■ Task data
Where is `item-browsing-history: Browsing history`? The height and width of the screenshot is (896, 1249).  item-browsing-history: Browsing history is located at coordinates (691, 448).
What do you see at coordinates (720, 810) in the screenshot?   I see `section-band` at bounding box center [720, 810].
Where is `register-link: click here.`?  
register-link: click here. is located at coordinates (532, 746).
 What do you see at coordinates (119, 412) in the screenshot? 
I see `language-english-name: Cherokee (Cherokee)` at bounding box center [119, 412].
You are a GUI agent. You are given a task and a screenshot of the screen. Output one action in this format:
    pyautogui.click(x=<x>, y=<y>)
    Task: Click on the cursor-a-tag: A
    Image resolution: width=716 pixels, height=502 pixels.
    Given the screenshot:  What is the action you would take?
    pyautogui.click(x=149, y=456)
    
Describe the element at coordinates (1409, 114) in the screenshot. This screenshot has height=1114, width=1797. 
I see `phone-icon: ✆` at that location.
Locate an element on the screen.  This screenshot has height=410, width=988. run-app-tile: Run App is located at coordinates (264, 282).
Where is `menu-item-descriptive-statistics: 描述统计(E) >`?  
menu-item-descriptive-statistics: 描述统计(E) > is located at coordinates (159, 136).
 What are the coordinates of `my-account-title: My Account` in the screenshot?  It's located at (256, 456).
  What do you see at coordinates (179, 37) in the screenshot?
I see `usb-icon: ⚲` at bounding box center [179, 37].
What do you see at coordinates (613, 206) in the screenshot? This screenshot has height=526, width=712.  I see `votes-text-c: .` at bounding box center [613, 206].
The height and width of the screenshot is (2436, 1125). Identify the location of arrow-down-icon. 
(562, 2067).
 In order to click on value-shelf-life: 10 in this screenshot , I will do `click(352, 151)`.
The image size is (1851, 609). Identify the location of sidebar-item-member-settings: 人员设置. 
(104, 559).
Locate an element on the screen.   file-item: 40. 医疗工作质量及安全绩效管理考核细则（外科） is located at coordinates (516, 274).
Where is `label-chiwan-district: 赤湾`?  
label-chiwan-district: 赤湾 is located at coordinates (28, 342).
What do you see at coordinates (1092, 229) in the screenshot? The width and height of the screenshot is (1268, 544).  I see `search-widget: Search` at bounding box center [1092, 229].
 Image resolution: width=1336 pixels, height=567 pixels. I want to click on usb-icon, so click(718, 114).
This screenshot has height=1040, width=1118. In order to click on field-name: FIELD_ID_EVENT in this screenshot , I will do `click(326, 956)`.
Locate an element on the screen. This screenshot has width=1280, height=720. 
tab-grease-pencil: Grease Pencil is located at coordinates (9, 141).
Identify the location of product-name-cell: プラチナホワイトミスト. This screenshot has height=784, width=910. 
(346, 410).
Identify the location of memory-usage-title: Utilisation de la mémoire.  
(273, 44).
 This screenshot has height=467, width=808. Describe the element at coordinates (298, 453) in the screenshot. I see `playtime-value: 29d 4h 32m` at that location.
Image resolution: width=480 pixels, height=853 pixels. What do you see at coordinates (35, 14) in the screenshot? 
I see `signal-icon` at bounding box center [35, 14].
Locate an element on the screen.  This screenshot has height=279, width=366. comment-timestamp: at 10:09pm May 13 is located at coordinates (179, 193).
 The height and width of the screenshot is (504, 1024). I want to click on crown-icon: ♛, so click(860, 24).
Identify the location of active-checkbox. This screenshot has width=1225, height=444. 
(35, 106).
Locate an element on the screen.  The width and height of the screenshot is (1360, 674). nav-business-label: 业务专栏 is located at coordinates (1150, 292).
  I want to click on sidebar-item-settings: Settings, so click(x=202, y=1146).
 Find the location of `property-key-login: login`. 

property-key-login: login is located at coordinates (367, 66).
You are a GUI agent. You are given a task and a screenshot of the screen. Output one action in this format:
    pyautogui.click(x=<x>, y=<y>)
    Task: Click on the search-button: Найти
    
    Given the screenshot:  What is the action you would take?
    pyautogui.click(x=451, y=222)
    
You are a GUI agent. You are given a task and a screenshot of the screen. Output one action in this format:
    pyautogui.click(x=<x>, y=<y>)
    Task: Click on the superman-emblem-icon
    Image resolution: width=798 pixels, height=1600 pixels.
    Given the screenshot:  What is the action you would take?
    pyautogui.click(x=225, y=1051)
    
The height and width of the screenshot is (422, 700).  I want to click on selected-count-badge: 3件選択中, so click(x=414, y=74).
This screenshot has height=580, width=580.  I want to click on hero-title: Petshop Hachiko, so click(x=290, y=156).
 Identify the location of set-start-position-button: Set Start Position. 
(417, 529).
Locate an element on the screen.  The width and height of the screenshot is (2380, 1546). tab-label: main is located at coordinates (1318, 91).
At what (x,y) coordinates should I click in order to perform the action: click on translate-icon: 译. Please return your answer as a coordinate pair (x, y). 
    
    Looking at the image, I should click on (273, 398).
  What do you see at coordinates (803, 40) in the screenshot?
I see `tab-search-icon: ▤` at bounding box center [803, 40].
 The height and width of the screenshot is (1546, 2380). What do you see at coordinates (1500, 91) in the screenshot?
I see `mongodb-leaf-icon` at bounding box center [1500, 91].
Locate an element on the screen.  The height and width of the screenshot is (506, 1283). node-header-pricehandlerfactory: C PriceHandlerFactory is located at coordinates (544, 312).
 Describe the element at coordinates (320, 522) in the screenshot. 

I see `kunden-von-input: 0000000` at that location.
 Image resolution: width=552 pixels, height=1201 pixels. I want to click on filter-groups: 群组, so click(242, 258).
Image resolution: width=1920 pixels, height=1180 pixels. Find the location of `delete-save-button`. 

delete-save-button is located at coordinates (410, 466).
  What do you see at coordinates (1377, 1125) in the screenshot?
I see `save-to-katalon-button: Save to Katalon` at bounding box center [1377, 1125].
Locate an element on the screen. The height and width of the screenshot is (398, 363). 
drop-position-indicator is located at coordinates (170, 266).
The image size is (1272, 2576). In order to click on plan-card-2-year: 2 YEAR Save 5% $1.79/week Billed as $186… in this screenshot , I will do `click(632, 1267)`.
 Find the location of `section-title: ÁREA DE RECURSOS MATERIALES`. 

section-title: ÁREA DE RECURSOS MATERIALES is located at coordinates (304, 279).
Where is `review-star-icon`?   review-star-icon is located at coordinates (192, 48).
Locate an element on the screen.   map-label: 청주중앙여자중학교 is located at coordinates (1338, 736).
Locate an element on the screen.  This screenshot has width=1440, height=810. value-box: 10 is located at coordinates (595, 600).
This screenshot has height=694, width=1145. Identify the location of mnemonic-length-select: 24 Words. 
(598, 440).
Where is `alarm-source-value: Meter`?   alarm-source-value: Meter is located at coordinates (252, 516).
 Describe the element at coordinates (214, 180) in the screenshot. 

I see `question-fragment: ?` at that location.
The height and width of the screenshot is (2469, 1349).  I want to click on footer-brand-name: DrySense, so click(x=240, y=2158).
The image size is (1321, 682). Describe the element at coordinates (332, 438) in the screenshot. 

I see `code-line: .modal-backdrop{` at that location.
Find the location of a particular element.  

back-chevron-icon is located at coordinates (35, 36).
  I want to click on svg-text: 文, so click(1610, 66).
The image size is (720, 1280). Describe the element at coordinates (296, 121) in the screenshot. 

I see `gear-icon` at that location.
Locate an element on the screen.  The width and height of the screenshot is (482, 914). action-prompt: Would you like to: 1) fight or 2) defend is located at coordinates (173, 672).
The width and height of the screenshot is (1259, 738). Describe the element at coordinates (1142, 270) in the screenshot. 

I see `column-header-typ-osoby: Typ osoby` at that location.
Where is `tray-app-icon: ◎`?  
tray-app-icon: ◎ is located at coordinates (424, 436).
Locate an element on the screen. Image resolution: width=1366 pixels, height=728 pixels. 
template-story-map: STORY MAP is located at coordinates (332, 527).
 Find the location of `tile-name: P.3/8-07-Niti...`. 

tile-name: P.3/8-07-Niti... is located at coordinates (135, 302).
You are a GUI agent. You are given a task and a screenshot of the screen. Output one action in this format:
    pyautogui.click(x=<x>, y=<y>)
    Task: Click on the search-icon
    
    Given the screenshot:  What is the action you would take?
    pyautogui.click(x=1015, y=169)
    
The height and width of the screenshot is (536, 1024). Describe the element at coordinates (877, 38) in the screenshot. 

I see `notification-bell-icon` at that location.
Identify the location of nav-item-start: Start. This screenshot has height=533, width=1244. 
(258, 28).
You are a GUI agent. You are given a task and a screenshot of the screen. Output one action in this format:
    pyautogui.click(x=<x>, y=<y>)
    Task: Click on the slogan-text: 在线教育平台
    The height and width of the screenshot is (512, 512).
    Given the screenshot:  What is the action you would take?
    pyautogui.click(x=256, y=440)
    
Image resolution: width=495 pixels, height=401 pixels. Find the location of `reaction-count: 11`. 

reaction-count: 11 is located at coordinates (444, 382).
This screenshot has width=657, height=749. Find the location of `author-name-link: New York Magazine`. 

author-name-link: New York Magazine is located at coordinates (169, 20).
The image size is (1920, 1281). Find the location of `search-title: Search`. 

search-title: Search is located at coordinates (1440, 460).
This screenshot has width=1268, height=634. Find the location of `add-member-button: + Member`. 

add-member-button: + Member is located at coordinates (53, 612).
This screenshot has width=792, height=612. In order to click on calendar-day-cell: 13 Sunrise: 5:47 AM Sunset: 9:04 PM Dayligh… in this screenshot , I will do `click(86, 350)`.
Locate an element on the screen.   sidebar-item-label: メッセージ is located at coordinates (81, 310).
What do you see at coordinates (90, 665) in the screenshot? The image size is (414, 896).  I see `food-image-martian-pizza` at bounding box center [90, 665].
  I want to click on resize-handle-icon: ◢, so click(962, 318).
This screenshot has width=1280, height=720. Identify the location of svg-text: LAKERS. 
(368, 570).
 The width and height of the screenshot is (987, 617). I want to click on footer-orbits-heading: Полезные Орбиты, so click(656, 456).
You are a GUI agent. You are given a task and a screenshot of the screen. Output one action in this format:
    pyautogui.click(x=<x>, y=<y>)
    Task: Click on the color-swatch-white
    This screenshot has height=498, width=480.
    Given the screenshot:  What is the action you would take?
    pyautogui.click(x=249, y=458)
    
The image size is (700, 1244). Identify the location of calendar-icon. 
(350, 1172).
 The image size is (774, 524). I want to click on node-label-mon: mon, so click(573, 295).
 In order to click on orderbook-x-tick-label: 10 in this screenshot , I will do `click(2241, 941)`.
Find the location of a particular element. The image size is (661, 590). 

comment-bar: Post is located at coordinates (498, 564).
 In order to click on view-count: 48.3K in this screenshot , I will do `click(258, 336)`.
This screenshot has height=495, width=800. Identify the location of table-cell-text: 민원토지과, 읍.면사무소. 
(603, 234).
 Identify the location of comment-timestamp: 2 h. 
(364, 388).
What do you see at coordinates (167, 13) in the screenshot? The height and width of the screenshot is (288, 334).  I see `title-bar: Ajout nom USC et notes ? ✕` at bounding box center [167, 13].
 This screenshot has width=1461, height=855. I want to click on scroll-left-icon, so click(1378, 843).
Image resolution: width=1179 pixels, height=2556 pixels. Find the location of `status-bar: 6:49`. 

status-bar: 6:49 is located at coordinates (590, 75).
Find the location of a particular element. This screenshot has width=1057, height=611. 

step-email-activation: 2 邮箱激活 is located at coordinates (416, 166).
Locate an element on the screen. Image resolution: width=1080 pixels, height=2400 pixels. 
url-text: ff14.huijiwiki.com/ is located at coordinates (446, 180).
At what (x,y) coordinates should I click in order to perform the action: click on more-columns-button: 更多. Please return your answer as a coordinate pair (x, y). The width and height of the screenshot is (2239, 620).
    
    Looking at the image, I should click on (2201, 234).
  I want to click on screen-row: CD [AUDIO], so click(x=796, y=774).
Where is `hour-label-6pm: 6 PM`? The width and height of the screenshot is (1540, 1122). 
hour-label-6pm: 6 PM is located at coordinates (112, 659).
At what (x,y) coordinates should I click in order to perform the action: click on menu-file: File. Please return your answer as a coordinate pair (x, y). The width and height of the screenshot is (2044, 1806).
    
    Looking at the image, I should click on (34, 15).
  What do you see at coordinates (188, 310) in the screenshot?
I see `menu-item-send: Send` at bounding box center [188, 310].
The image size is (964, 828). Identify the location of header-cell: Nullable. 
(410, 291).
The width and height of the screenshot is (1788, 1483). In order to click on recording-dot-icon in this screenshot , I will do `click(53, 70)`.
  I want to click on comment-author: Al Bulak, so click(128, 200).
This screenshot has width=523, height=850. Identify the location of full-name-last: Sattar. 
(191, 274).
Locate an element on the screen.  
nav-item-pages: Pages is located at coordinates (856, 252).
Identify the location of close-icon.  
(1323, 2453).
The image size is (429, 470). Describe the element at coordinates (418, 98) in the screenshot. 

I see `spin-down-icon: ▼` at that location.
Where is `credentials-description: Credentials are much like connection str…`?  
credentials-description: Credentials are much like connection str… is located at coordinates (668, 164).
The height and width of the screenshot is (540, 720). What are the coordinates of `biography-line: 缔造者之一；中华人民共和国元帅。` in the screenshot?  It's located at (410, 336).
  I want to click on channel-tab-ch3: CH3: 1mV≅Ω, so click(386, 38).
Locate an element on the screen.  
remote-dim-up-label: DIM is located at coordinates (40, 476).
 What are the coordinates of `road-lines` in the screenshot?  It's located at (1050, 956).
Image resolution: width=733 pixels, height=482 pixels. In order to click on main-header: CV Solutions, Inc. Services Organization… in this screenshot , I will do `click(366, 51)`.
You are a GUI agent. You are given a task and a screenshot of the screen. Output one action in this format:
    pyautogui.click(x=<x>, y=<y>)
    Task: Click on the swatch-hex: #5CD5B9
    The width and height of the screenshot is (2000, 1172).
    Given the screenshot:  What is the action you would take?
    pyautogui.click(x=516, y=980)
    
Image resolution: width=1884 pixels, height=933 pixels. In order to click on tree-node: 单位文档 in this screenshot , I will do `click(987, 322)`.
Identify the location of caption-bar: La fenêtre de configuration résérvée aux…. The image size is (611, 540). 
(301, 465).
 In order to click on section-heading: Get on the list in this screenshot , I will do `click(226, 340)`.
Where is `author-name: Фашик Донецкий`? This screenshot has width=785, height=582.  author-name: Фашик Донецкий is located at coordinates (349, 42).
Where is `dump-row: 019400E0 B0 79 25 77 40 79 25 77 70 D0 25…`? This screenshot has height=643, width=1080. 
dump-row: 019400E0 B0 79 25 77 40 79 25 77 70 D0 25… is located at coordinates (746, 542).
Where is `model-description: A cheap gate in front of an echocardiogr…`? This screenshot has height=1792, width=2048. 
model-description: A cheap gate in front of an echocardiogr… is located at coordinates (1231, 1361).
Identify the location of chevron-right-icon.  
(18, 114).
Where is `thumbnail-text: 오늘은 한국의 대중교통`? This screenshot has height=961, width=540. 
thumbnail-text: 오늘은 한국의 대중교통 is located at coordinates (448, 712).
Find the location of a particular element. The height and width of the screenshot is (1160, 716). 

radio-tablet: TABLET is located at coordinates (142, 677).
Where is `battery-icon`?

■ Task to carry out
Copy out the rows above verbatim, starting with the line containing "The height and width of the screenshot is (422, 700)." and continuing through the line containing "coordinates (1318, 91).".

■ Answer to this problem
The height and width of the screenshot is (422, 700).  I want to click on selected-count-badge: 3件選択中, so click(x=414, y=74).
This screenshot has height=580, width=580.  I want to click on hero-title: Petshop Hachiko, so click(x=290, y=156).
 Identify the location of set-start-position-button: Set Start Position. 
(417, 529).
Locate an element on the screen.  The width and height of the screenshot is (2380, 1546). tab-label: main is located at coordinates (1318, 91).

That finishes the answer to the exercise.